The ball-game became very boisterous, as Buster also joined in, and soon chairs went flying, and rugs slithered about. In the middle of it Fatty’s mother looked in at the door.
“Whatever is going on?” she said. “I knocked, Fatty, but there was such a noise I suppose you didn’t hear. Why,
Ern
- you here already? You’re very early. How is your uncle, Mr Goon? “
Ern was rather taken-aback. “Er - well, he has a bit of a cough,” he said.
“Dear, dear, I hope he didn’t cough all night, poor man,” said Mrs Trotteville.
“I don’t know. I didn’t hear him coughing at all,” said Ern, truthfully.

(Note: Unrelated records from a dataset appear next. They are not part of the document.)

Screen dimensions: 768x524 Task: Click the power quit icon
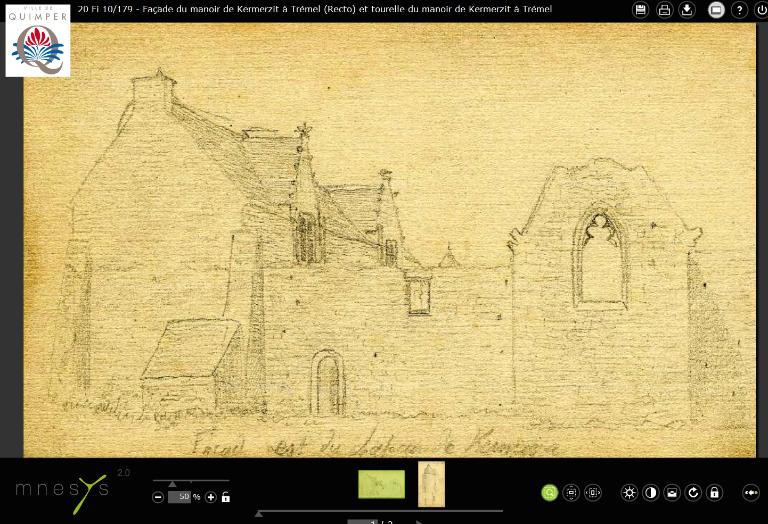pyautogui.click(x=761, y=10)
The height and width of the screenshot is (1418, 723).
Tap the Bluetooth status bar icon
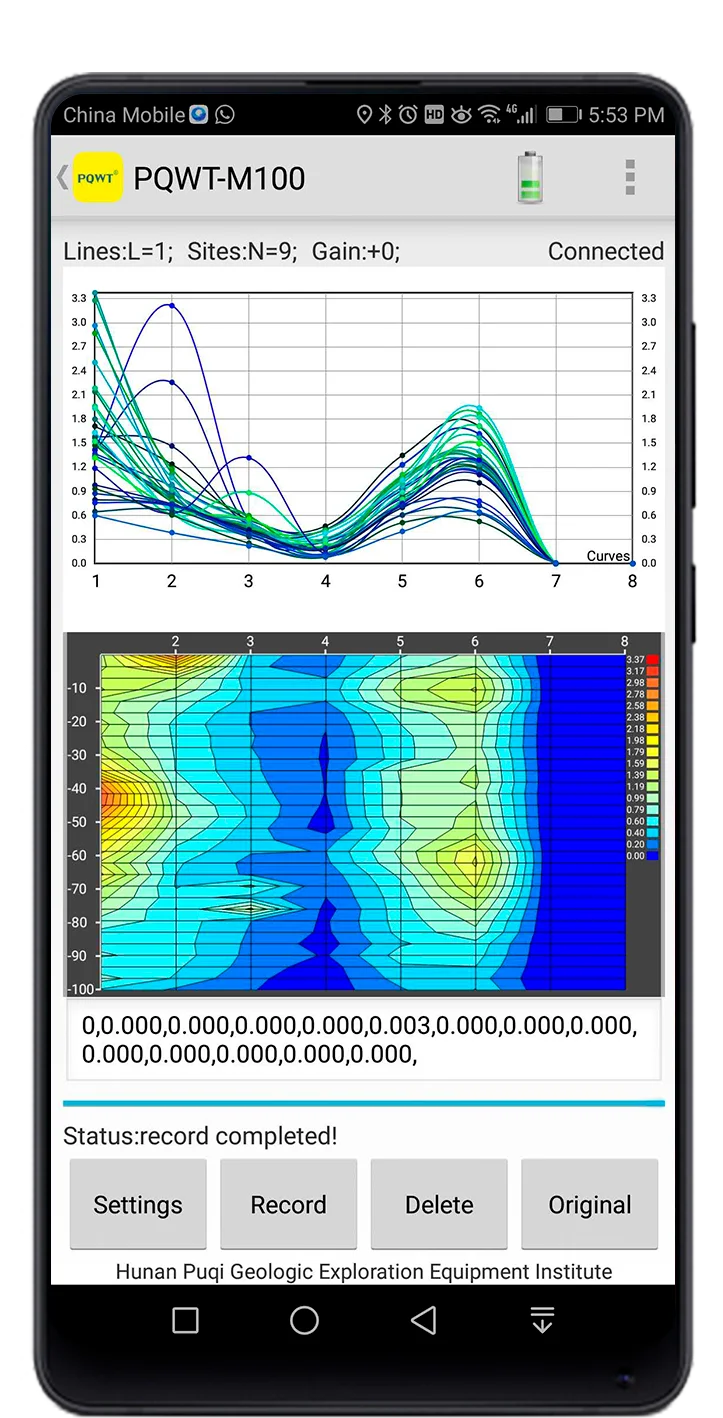coord(385,115)
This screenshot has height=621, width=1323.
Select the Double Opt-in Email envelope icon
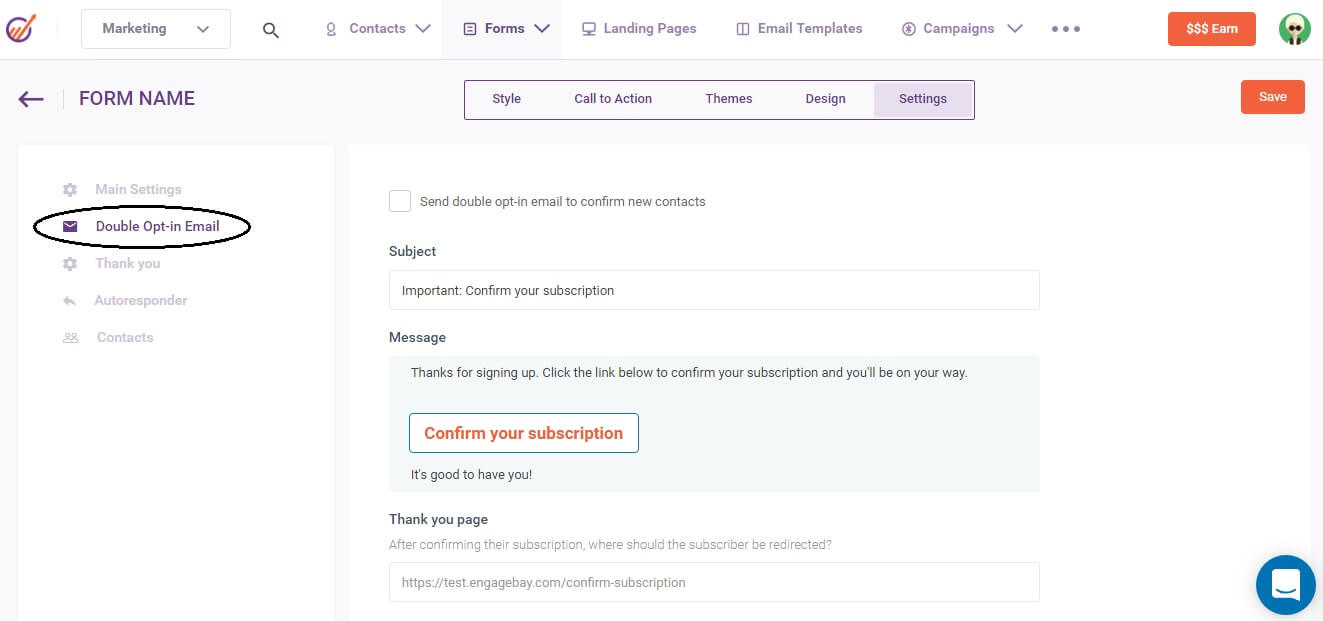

“You and Bets are here very early today,” said Fatty’s mother. “Is there a Meeting - or are you going out together, or something?”
“Yes, Mother, yes, we’re all going off on an expedition,” said Fatty hastily. “We shall be starting pretty soon. Er - any chance of sandwiches for Ern and me?”
“I’ll tell Cook,” said Mrs Trotteville, and disappeared up the garden path, much to everyone’s relief. Fatty frowned at Buster.
“It was your silly barking, and Bingo’s, that made Mother come and see what was going on,” he said. “Sit! And you too, Bingo - SIT!”
Buster promptly sat, looking up at Fatty with pricked ears. Bingo took one look at him and did the same.
“And now - not another bark out of you, see?” said Fatty to Buster, and Ern pointed his finger at Bingo, and said exactly the same. Bets giggled.
“They look like two naughty little boys - and do look, Bingo is putting his tongue out at you, Ern!”
Sure enough, Bingo’s tongue was lolling out of his open mouth, as he sat panting on the rug. His bright eyes were fixed lovingly on Ern.
“Couple of fatheads,” said Ern. very proud of his dog. “Now just keep sitting till we say you can get up.”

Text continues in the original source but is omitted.